#### SHORT PROBLEM
Return every line from the line containing "You are a computer-use" up to and including the line containing "click(x=295, y=435)", unchanged.

:: DATA TO PROCESS ::

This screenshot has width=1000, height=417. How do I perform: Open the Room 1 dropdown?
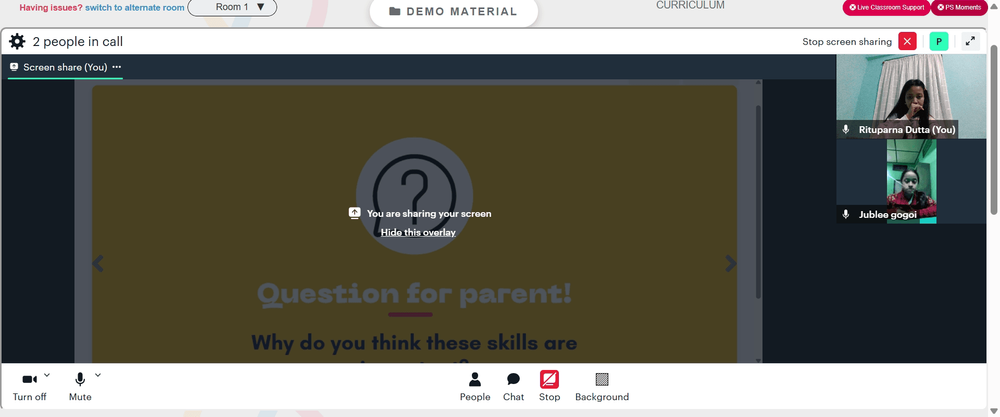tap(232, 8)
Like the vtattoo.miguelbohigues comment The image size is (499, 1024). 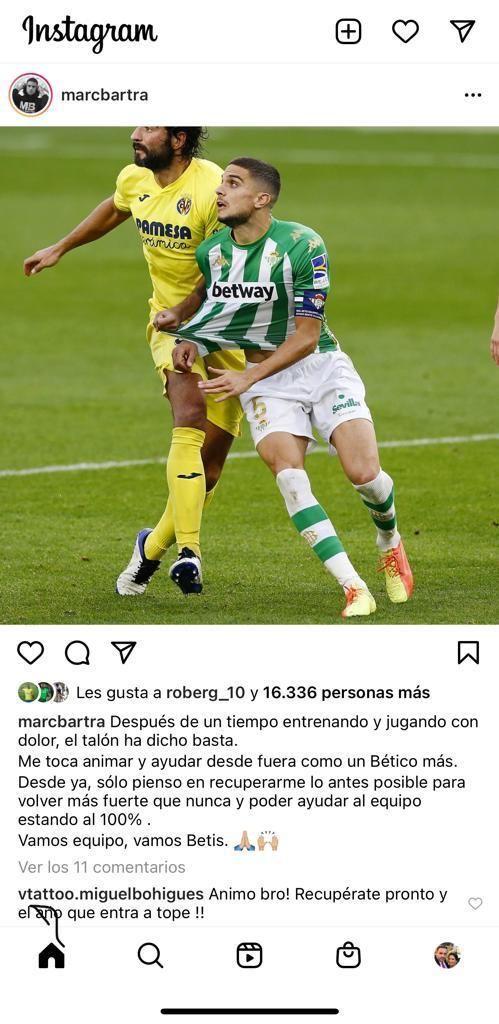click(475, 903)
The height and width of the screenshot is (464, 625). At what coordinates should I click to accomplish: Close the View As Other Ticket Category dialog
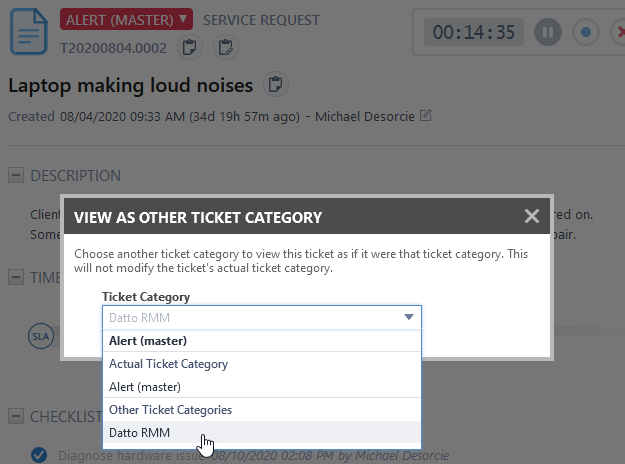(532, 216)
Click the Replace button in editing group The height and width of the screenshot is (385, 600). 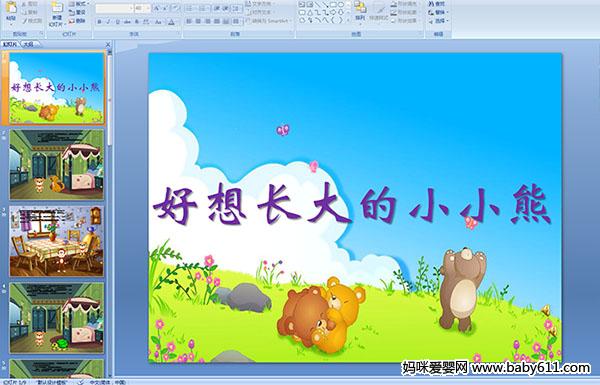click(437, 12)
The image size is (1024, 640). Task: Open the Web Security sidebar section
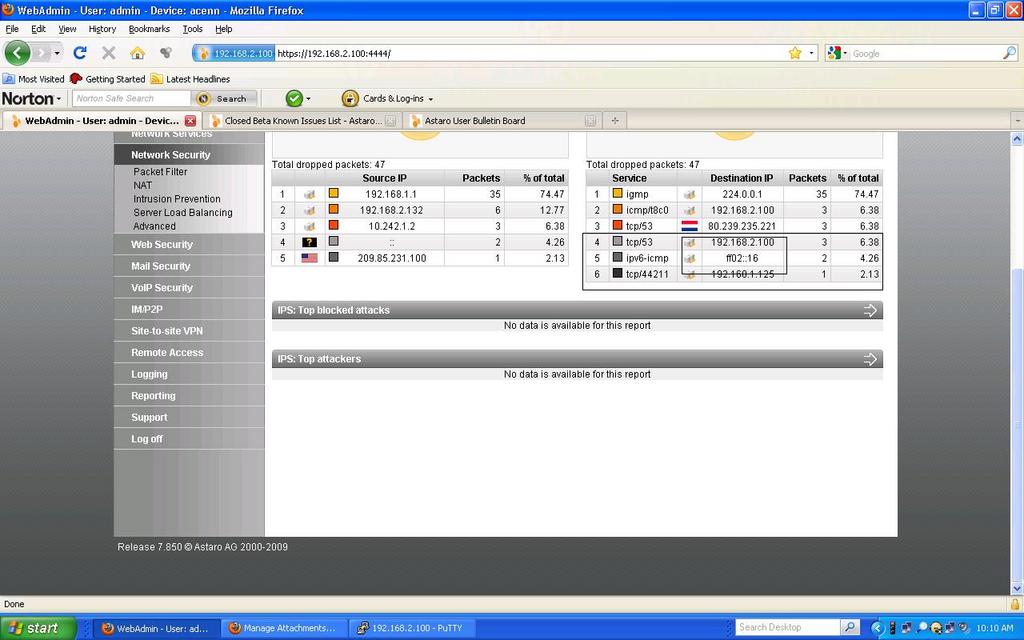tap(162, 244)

:::
:: DATA TO PROCESS ::

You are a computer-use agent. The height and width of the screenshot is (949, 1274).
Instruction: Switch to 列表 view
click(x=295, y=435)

:::

#### TASK OUTPUT
You are a computer-use agent. The height and width of the screenshot is (949, 1274).
Instruction: Switch to 列表 view
click(x=295, y=435)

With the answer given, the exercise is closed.